Conveniently there is no need to change any messaging for now: ‘Stop the spread’ is apt for this podgy new variant. How about: ‘Look her in the eyes, and tell her you don’t eat pork pies?’

To all who abstain from gorging on the real junk food of the post-Covid era – that churned out by a totally captured mainstream media – Boris Johnson’s frank admission that he nevertheless refuses to rule out lockdowns as a means by which to curb infections, will come as no surprise at all. He is in fact rather late in joining the public health piglets snuffling about his trotters in squealing for more of the same in the future.

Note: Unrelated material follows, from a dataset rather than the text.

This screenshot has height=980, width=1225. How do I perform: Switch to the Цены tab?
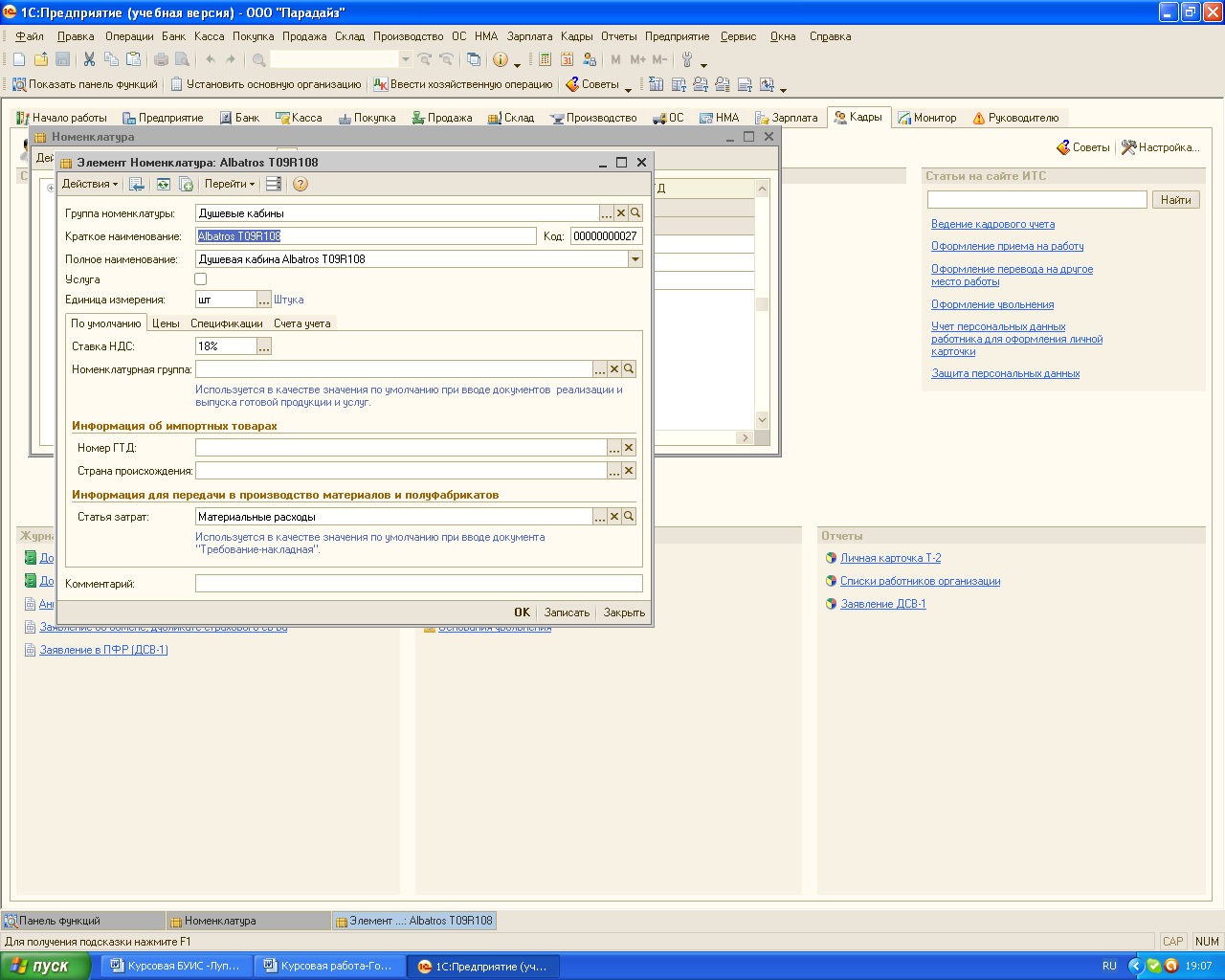pyautogui.click(x=166, y=323)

Straight from the swine’s mouth, the PM said that he wasn’t going to ‘take any options off the table’, as for example ‘there could be a variant that affects children’, inadvertently admitting that all variants until now did indeed not affect children, and that therefore all cruel countermeasures taken – vaccines included – were, and still are, unwarranted. Sounds to me like he’s still pork-scratching around for any old excuse to keep his snout at the post-Covid era trough of control. That he has the temerity to allude to some future, child-specific Disease X, as if already taking the public psychologically hostage in advance, shows just how deep his chops are buried. That he fails to acknowledge the epidemic of eating disorders among children, also a consequence of his lockdowns, is simply disgraceful.

According to a still somewhat voluminous Johnson, obesity levels soared as consequence of repeated stay-at-home orders, yet suspiciously, just about the only things that didn’t soar in the wrong direction were the profits of the pandemic-frontmen: Pig Farmer (sorry, Big Pharma) and Big Tech. Lockdown is the trough, and Big Business’s tackling of the many socioeconomic, psychophysical problems it spawns, the feed within. And, my word, there is a lot of feed.

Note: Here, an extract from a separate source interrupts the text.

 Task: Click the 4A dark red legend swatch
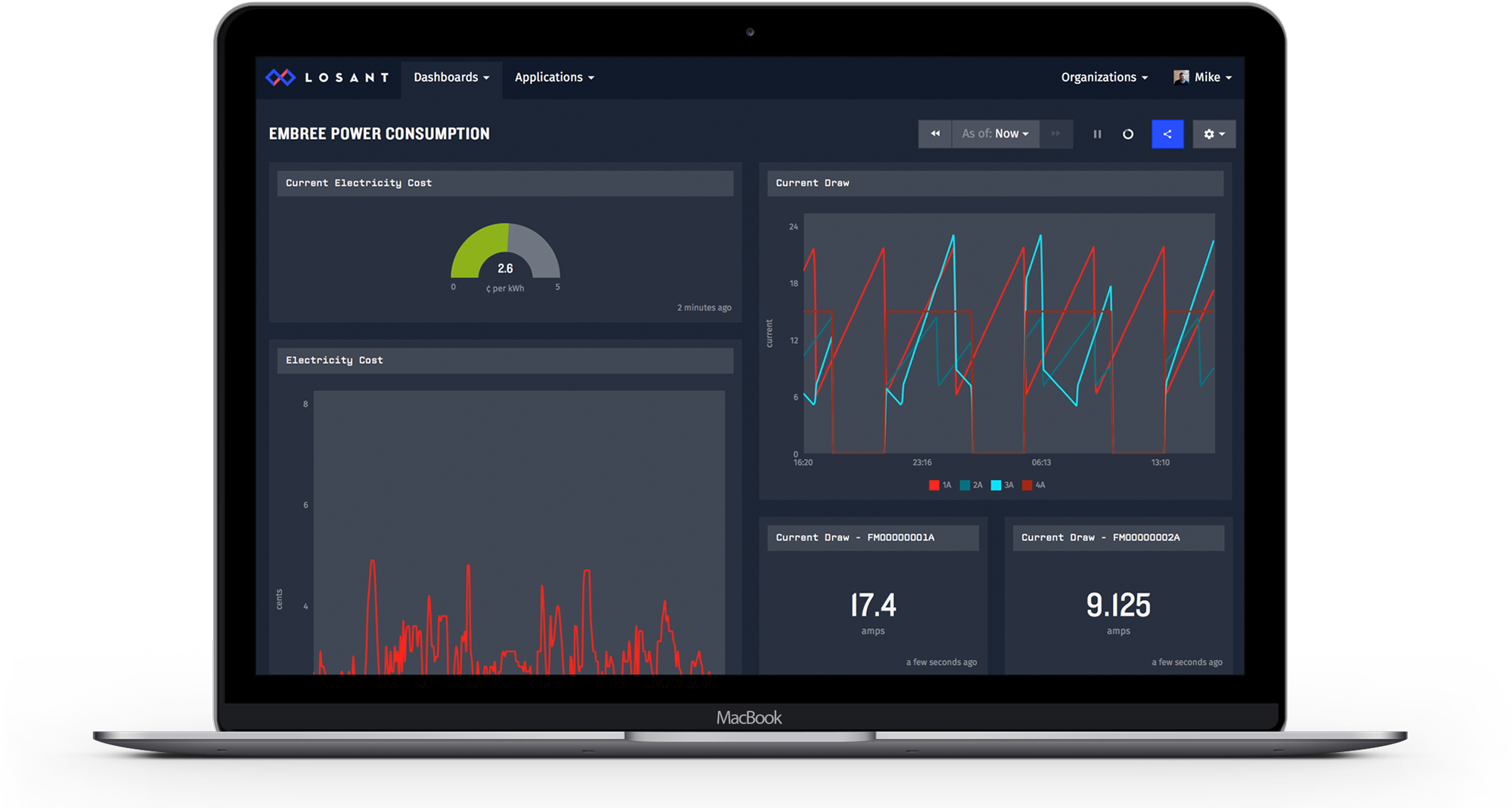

Most would argue that the government’s counter-blubber measures are a good thing: no human being needs to see advertisements for junk food anywhere, let alone everywhere. But it is the implications of such measures on our self-agency, especially within the context of the last two years of strict behaviour and thought control, wherein lurk the rancid sausages of nanny’s faux humanitarianism.

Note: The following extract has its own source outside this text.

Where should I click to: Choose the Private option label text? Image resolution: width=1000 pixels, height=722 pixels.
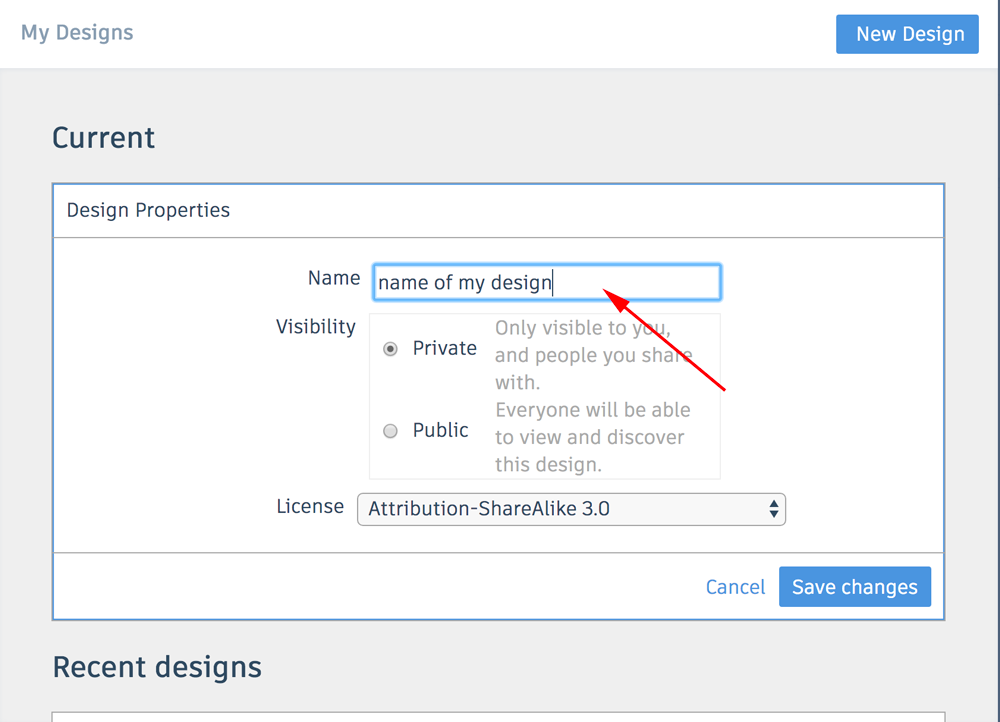click(445, 348)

Our ability to think, act and enjoy life as we see fit – naturally within certain parameters, of course – is being eroded at quite stunning speed. From ‘Hands Face Space’ to lockdown; from vaccine-hesitancy to a full-blown global war on the so-called Infodemic; from recycle your yoghurt pots to the impending mass-privations of Net Zero; from enjoying an innocent post-work KitKatto ‘Don’t kill granny with your BMI’. Even the joy of eating out – traditionally speaking, a treat well-earned, not a guilty pleasure – must now be tainted.

Johnson insists we are back in the age of personal responsibility, yet his words and his actions go together like pilchards and Frosties.This is not a blitzkrieg on bingo-wings in defence of the NHS or the future of our children. It is a clampdown designed to retain the astonishing new ability of the State to interfere in our lives; a skill honed during the aperitif of lockdowns. Must. Not. Let. Go. That the measures came into force the day before World Health Day means absolutely nothing about government’s commitment to our health. After all, according to the Prime Minister we were already the second fattest country in Europe pre-pandemic, behind Malta. Didn’t bother him them, but it certainly, and quite conveniently, does now.

The simple solutions to obesity, Your Portliness, lie where they always have: in quality education and in tackling poverty. And cutting weight involves, as it always has – and as is the case with most wholesome pursuits in life – a simple, not unreasonable degree of personal sacrifice and self-mastery. By your own admission you are no ‘advertisement for willpower’, and perhaps that’s why you looked so cream-crackered in your interview – you are too hooked on living off the fat of the land. But that’s not our fault, Prime Minister.

Anyway, how would you like our morals for your next course, sir: rare, medium, well done, or your favourite of late – scorched earth?